In the entries below, find the line with "Reload the page" and the line with "You are a computer-use agent. The". Print those two and everything between them exactly, and nothing else.

═════ Exercise data ═════

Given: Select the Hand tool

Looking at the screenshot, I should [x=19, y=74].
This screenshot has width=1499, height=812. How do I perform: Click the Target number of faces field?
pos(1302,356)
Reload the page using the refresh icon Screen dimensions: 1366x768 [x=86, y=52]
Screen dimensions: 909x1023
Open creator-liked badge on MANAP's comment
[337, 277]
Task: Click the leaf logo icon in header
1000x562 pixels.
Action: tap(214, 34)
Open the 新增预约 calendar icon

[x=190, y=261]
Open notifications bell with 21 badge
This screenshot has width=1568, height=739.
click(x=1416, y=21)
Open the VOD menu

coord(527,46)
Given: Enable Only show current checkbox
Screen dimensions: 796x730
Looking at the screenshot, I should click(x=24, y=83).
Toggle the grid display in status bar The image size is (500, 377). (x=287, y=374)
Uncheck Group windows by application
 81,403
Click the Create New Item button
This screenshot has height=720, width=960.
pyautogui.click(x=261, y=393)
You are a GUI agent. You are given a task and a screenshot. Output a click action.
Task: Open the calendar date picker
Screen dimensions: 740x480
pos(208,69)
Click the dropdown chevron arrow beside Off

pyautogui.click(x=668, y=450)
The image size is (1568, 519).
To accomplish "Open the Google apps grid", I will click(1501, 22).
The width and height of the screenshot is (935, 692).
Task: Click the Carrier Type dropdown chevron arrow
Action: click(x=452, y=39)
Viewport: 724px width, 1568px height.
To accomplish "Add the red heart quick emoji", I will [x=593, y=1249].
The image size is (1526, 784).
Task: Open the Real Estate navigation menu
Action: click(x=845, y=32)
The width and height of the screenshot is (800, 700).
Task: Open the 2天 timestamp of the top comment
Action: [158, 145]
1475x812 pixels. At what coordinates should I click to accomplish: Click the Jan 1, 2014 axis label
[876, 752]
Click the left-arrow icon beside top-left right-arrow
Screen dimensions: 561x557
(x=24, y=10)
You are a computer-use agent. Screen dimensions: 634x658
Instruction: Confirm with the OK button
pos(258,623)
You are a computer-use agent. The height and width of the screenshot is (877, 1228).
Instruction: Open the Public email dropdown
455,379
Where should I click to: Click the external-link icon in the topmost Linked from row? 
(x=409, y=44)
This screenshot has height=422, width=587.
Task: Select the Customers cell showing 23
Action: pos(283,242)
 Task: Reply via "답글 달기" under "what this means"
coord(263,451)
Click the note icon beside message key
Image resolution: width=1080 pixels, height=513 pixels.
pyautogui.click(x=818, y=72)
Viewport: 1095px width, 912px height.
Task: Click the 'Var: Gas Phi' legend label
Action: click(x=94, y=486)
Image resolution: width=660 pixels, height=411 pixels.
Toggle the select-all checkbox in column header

═════

Written answer
Reload the page using the refresh icon Screen dimensions: 1366x768 [x=86, y=52]
Screen dimensions: 909x1023
Open creator-liked badge on MANAP's comment
[337, 277]
Task: Click the leaf logo icon in header
1000x562 pixels.
Action: tap(214, 34)
Open the 新增预约 calendar icon

[x=190, y=261]
Open notifications bell with 21 badge
This screenshot has width=1568, height=739.
click(x=1416, y=21)
Open the VOD menu

coord(527,46)
Given: Enable Only show current checkbox
Screen dimensions: 796x730
Looking at the screenshot, I should click(x=24, y=83).
Toggle the grid display in status bar The image size is (500, 377). (x=287, y=374)
Uncheck Group windows by application
 81,403
Click the Create New Item button
This screenshot has height=720, width=960.
pyautogui.click(x=261, y=393)
You are a GUI agent. You are given a task and a screenshot. Output a click action.
Task: Open the calendar date picker
Screen dimensions: 740x480
pos(208,69)
Click the dropdown chevron arrow beside Off

pyautogui.click(x=668, y=450)
The image size is (1568, 519).
To accomplish "Open the Google apps grid", I will click(1501, 22).
The width and height of the screenshot is (935, 692).
Task: Click the Carrier Type dropdown chevron arrow
Action: click(x=452, y=39)
Viewport: 724px width, 1568px height.
To accomplish "Add the red heart quick emoji", I will [x=593, y=1249].
The image size is (1526, 784).
Task: Open the Real Estate navigation menu
Action: click(x=845, y=32)
The width and height of the screenshot is (800, 700).
Task: Open the 2天 timestamp of the top comment
Action: [158, 145]
1475x812 pixels. At what coordinates should I click to accomplish: Click the Jan 1, 2014 axis label
[876, 752]
Click the left-arrow icon beside top-left right-arrow
Screen dimensions: 561x557
(x=24, y=10)
You are a computer-use agent. Screen dimensions: 634x658
Instruction: Confirm with the OK button
pos(258,623)
You are a computer-use agent. The height and width of the screenshot is (877, 1228).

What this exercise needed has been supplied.